Start of Material shown

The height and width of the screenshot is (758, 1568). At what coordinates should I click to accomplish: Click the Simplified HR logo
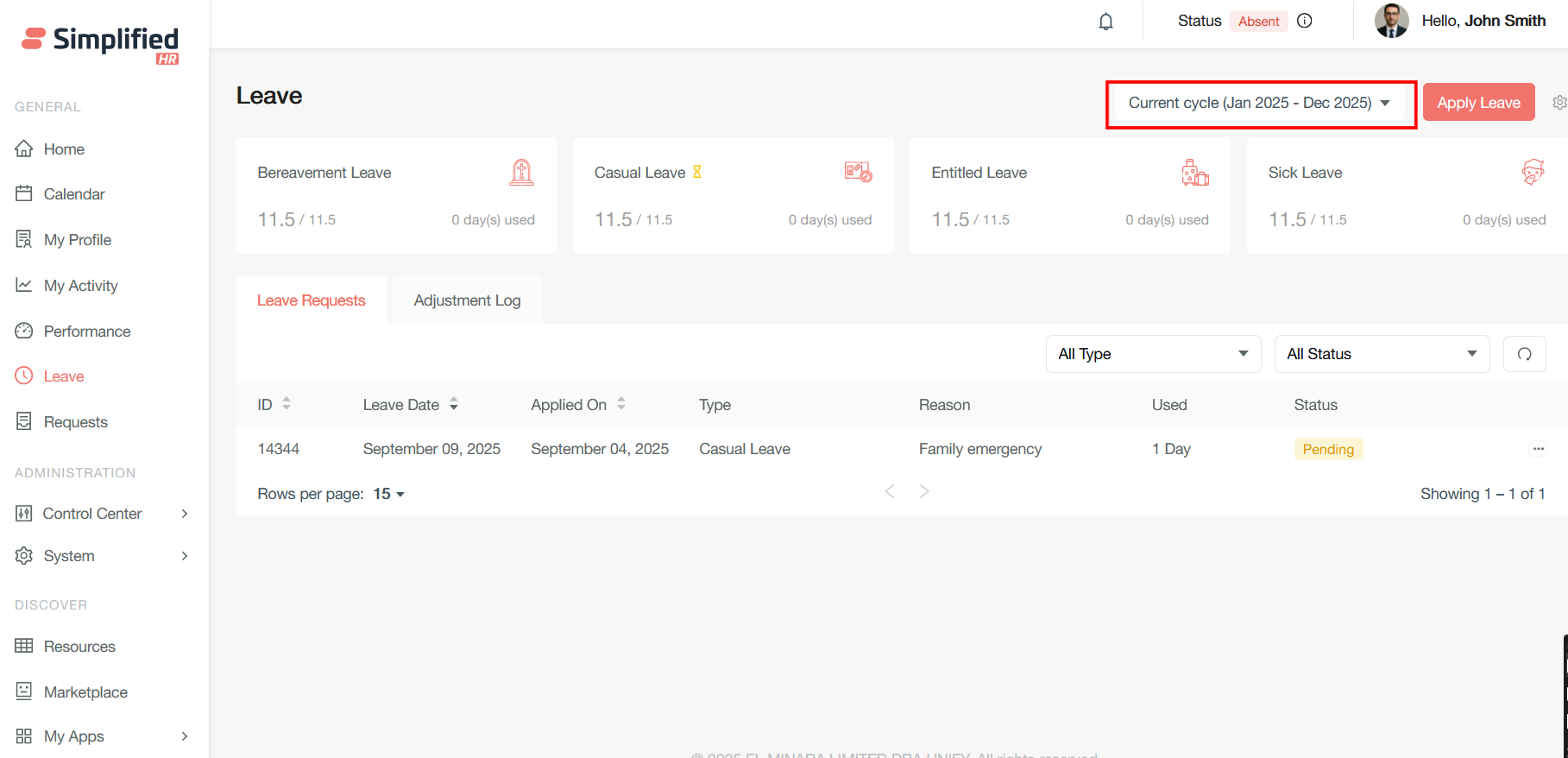point(100,43)

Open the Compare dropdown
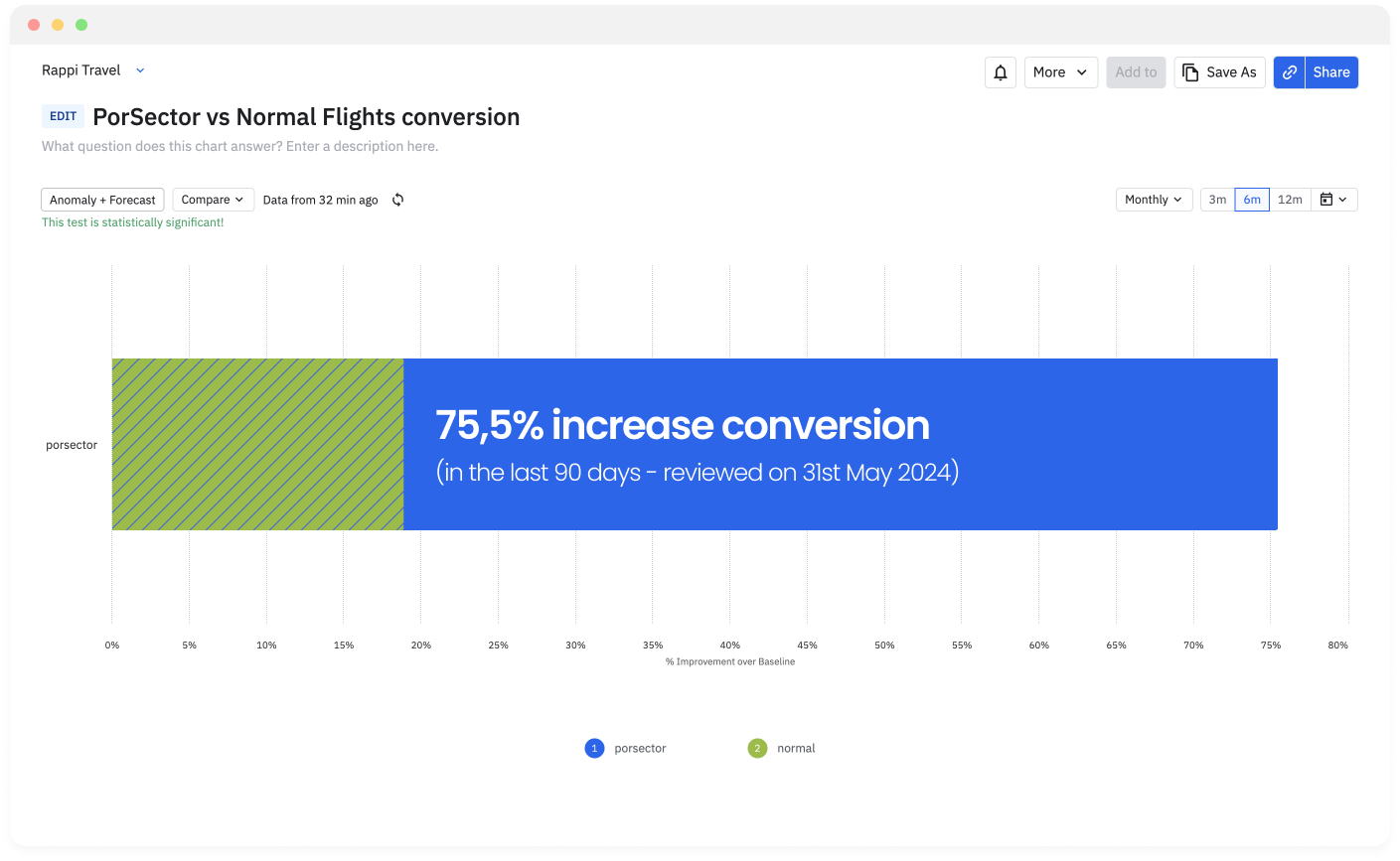[x=213, y=200]
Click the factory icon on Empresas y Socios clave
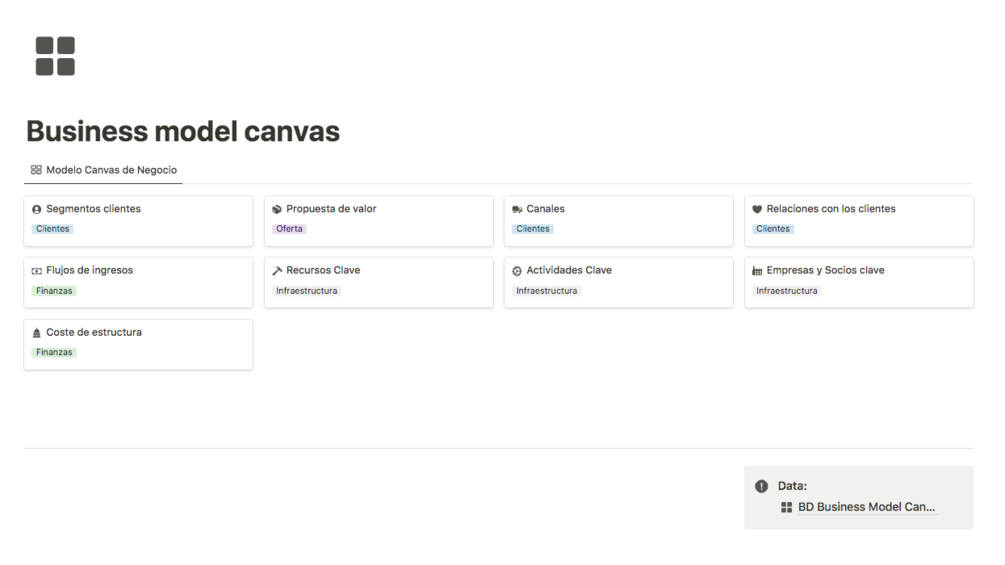The width and height of the screenshot is (1005, 565). (x=757, y=271)
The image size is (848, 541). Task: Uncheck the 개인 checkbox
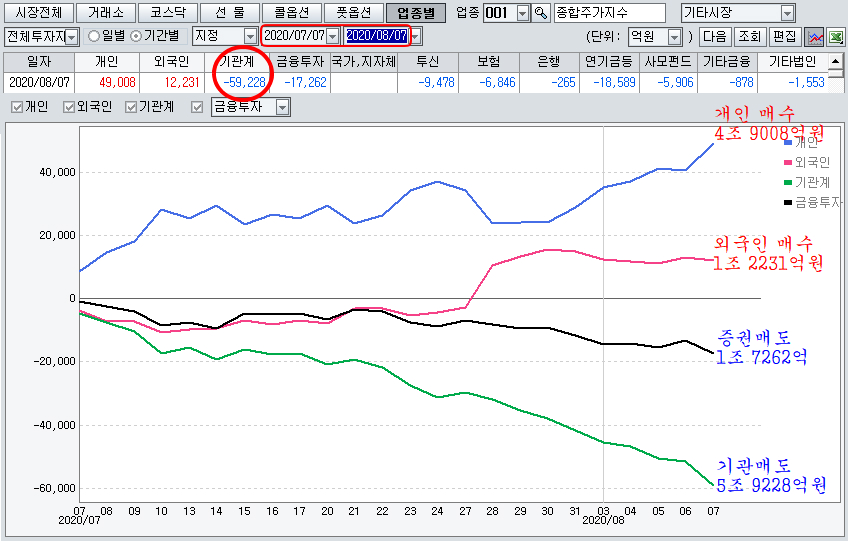click(16, 107)
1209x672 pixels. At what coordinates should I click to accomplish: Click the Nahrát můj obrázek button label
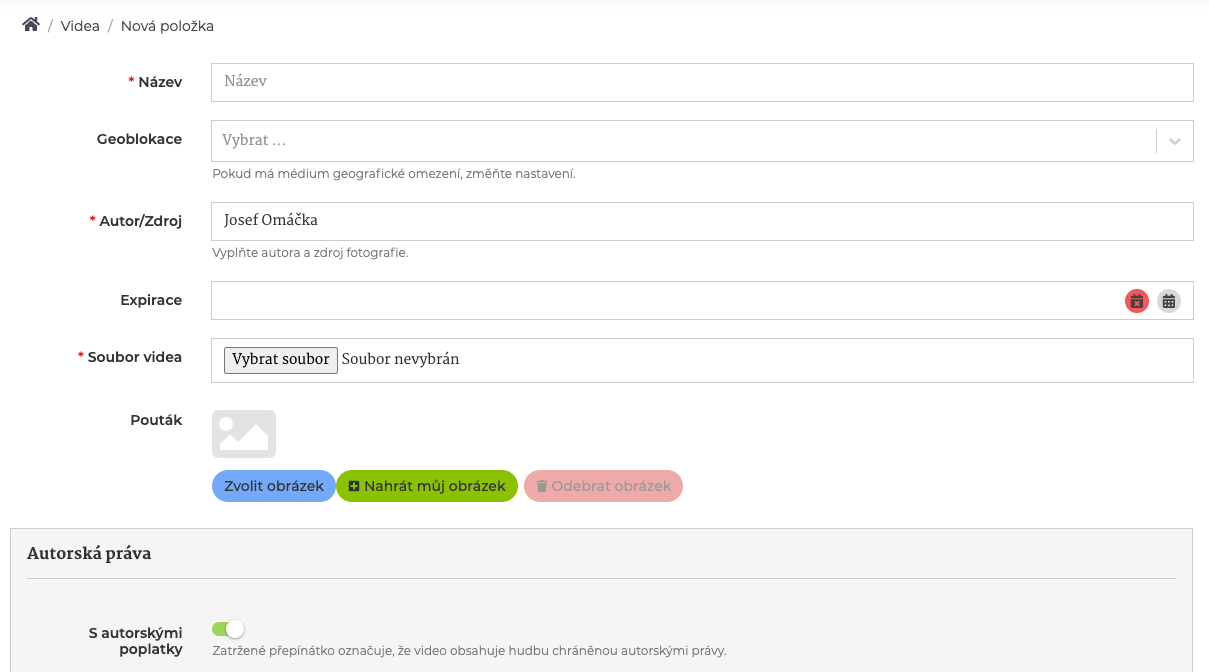pyautogui.click(x=435, y=486)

End of Material shown

The required answer is the lines from the one that contains "The image size" through the last line of the records, restated word for word, with every picture dropped.

Answer section:
The image size is (848, 541). Task: Uncheck the 개인 checkbox
click(16, 107)
1209x672 pixels. At what coordinates should I click to accomplish: Click the Nahrát můj obrázek button label
pyautogui.click(x=435, y=486)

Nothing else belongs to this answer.